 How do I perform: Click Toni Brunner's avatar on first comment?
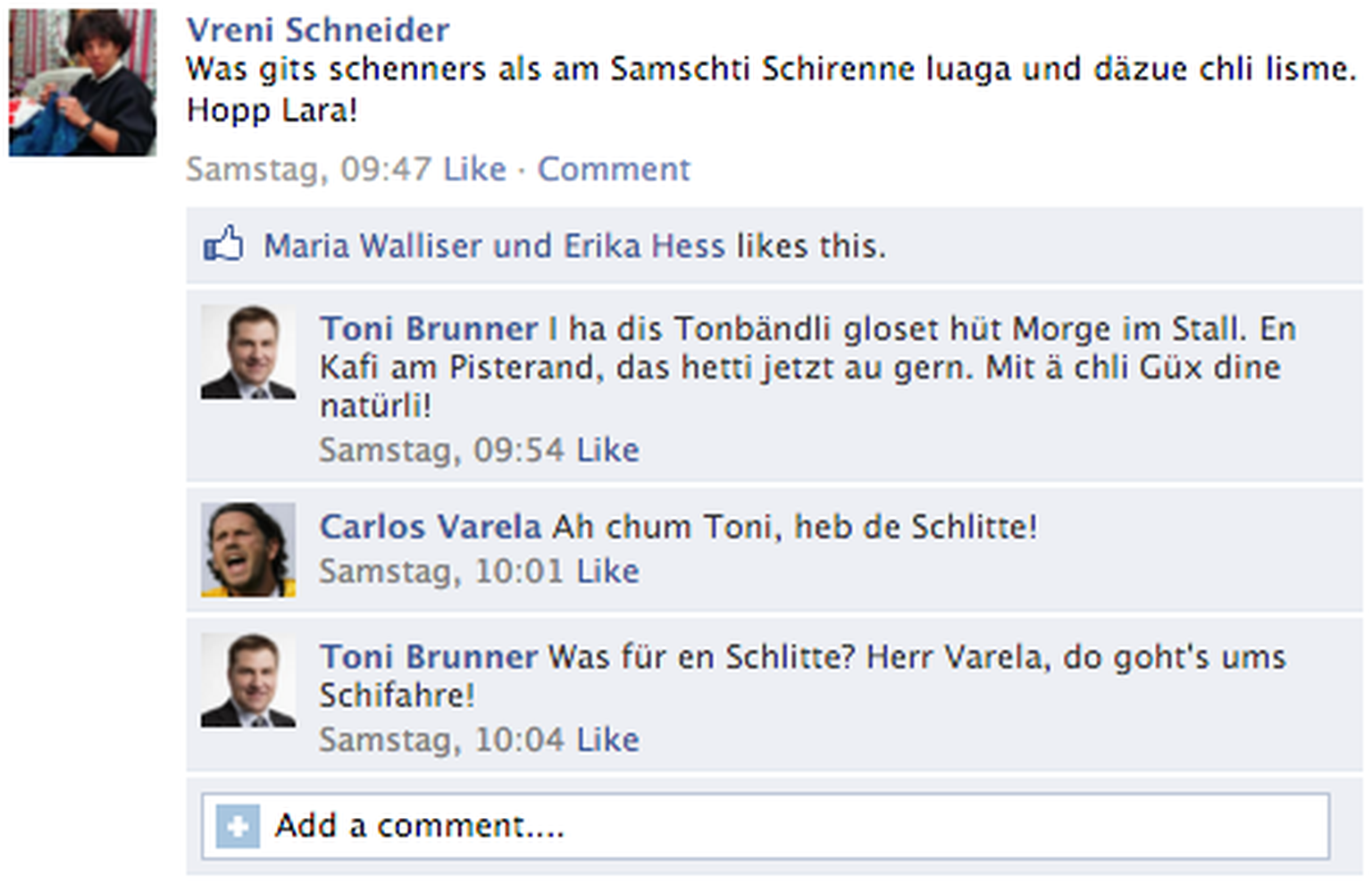tap(247, 352)
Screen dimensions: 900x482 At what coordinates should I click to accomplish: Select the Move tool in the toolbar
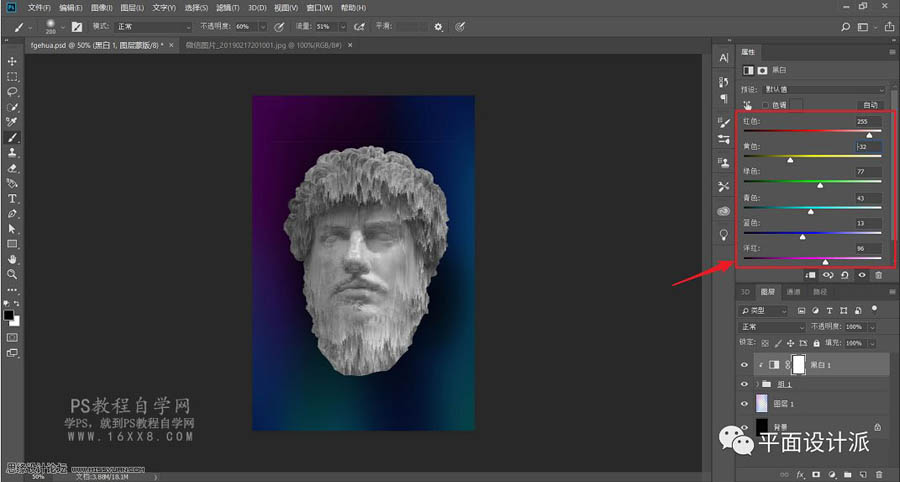(x=12, y=61)
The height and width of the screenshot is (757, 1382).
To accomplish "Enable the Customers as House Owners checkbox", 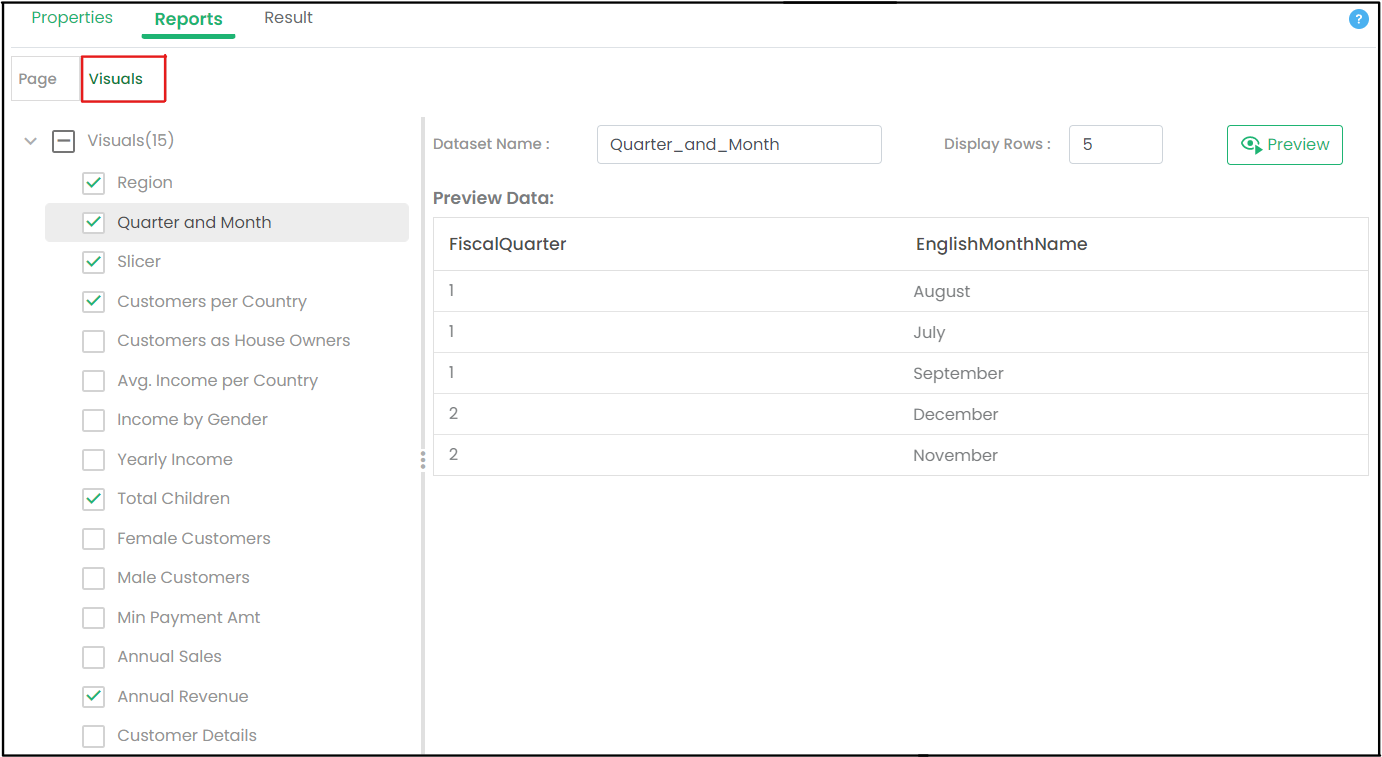I will pyautogui.click(x=93, y=341).
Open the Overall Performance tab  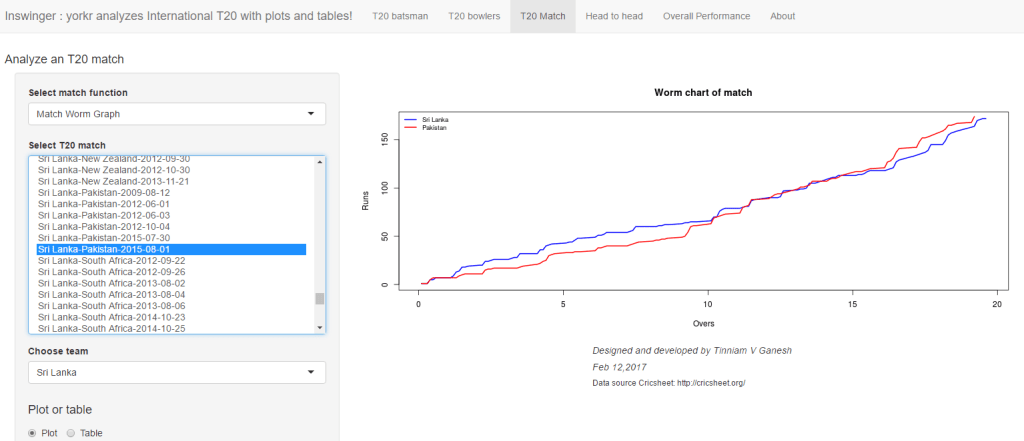coord(705,16)
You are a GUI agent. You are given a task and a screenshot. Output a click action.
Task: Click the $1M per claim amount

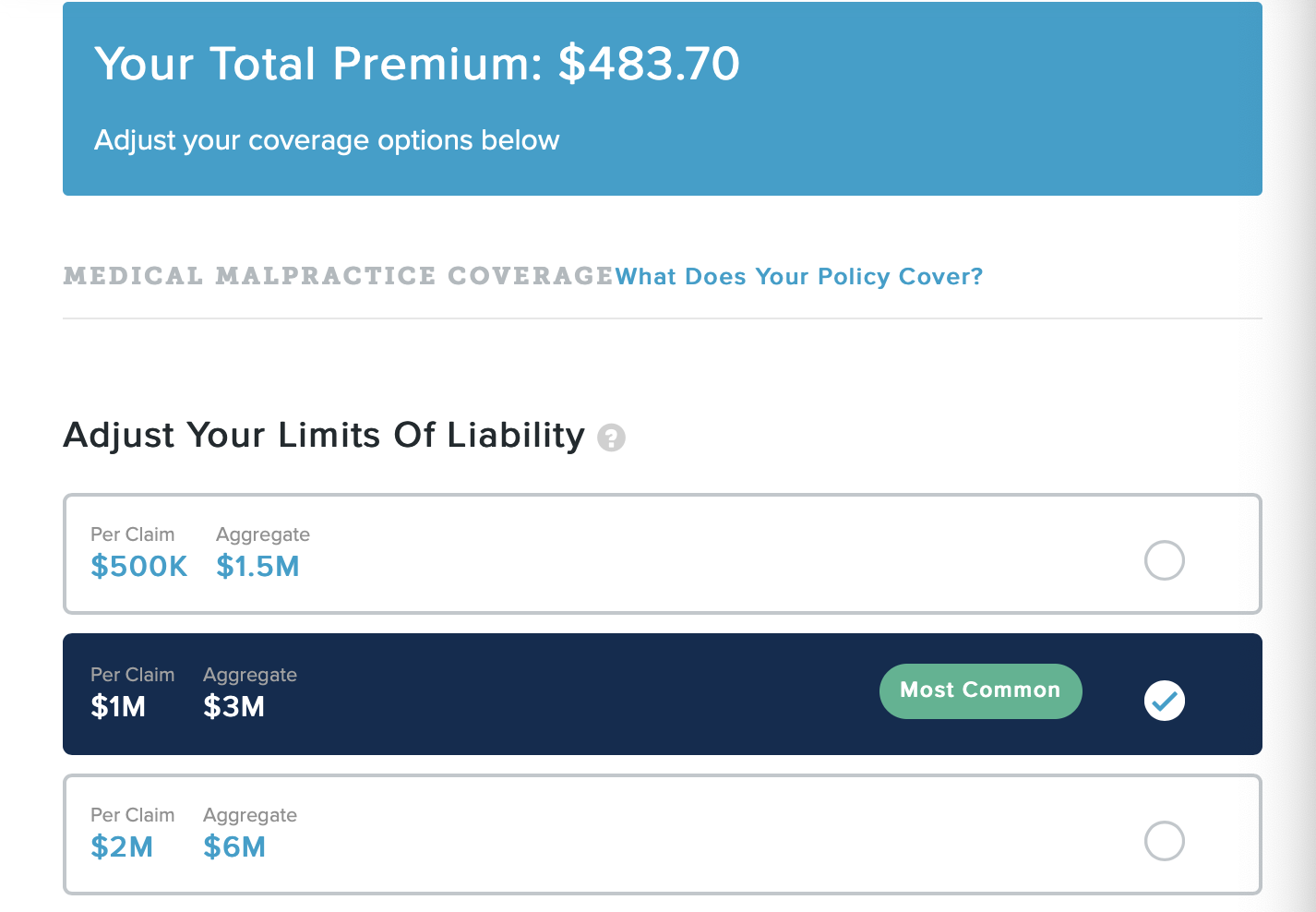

──────────────────────────────

> _What is being asked_
From the records, copy every line that has the string "screenshot" in it.

> _Final answer_
The height and width of the screenshot is (757, 1382).
You are a GUI agent. You are given a task and a screenshot. Output a click action.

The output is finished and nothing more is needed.